● Material:
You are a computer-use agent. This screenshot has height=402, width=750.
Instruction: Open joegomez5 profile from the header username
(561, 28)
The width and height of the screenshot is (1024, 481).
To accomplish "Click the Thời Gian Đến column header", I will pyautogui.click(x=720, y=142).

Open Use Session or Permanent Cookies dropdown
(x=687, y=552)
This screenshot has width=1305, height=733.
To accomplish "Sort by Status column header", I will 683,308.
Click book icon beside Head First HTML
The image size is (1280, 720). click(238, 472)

...

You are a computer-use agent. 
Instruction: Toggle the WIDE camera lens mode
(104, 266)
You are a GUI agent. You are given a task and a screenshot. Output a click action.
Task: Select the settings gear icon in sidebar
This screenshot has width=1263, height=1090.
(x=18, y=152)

==

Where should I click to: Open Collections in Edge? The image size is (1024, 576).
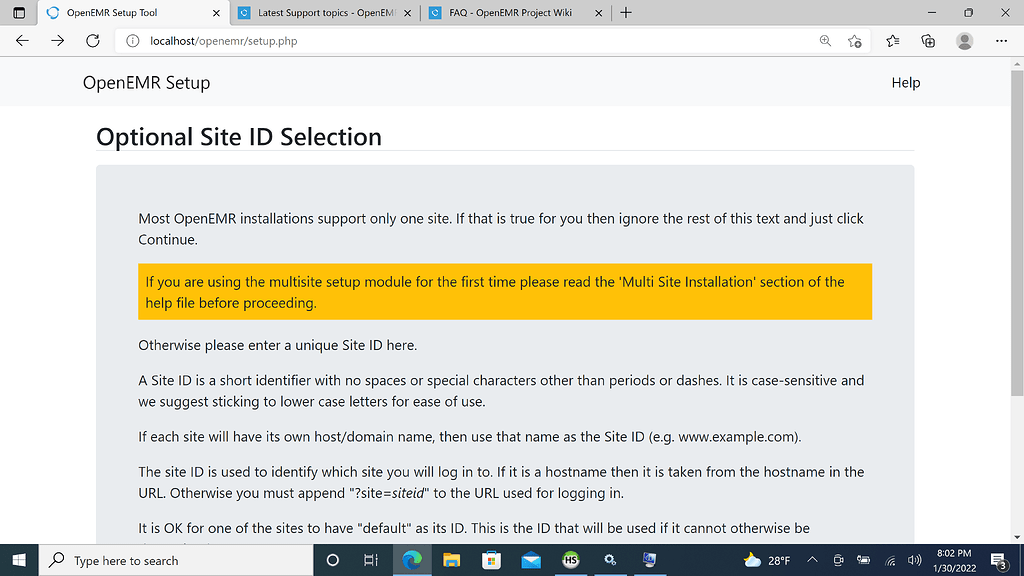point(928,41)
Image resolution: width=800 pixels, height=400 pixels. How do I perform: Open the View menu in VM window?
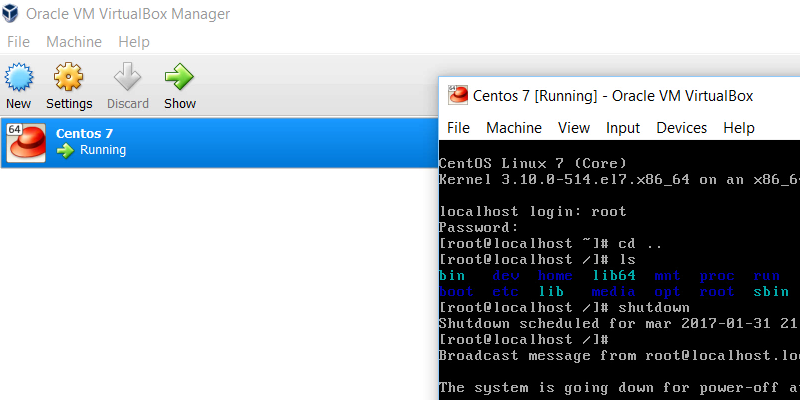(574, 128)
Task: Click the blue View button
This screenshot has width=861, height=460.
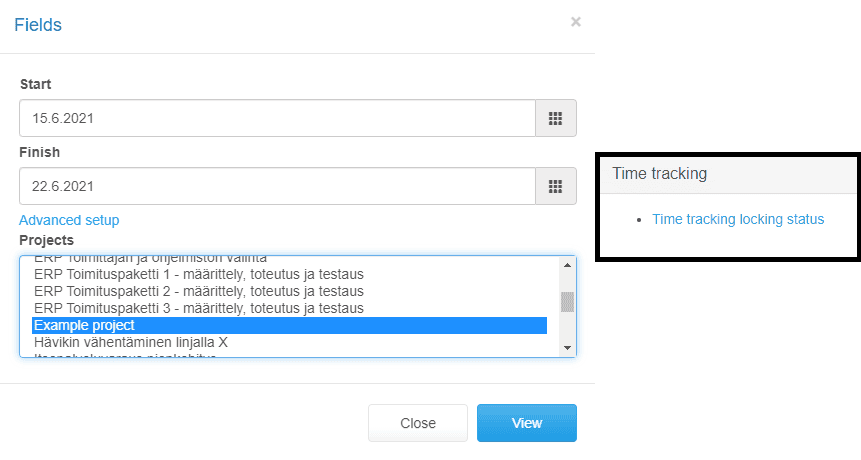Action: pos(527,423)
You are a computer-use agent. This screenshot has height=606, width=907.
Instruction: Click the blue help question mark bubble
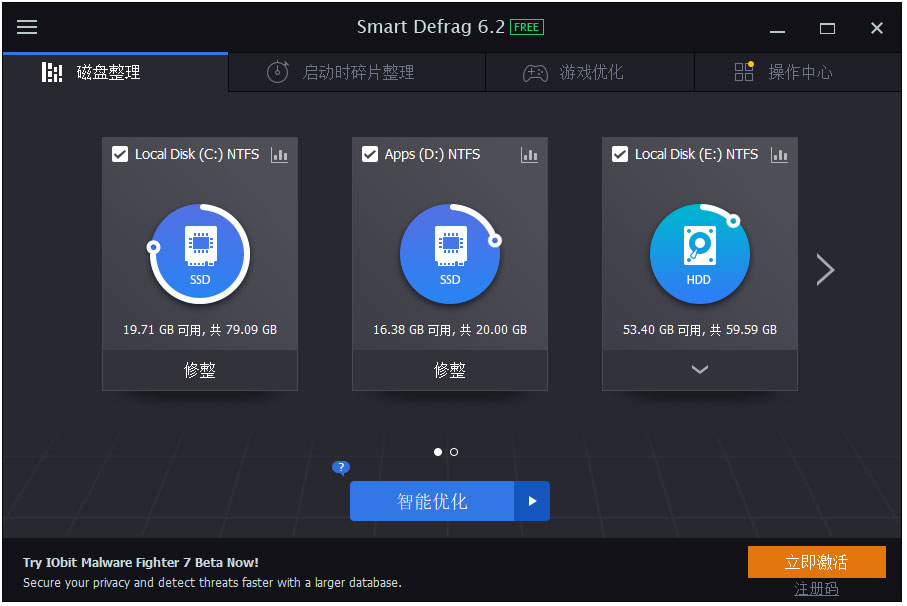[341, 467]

● Task instructions:
Starting at the line that contains "has height=402, width=750." and ending after the line that contains "The image size is (1280, 720).", write out those rows again with "column header" swapped for "table heading" and nothing else changed.

● Task result:
You are a computer-use agent. This screenshot has height=402, width=750.
Instruction: Open joegomez5 profile from the header username
(561, 28)
The width and height of the screenshot is (1024, 481).
To accomplish "Click the Thời Gian Đến table heading", I will pyautogui.click(x=720, y=142).

Open Use Session or Permanent Cookies dropdown
(x=687, y=552)
This screenshot has width=1305, height=733.
To accomplish "Sort by Status table heading", I will 683,308.
Click book icon beside Head First HTML
The image size is (1280, 720). click(238, 472)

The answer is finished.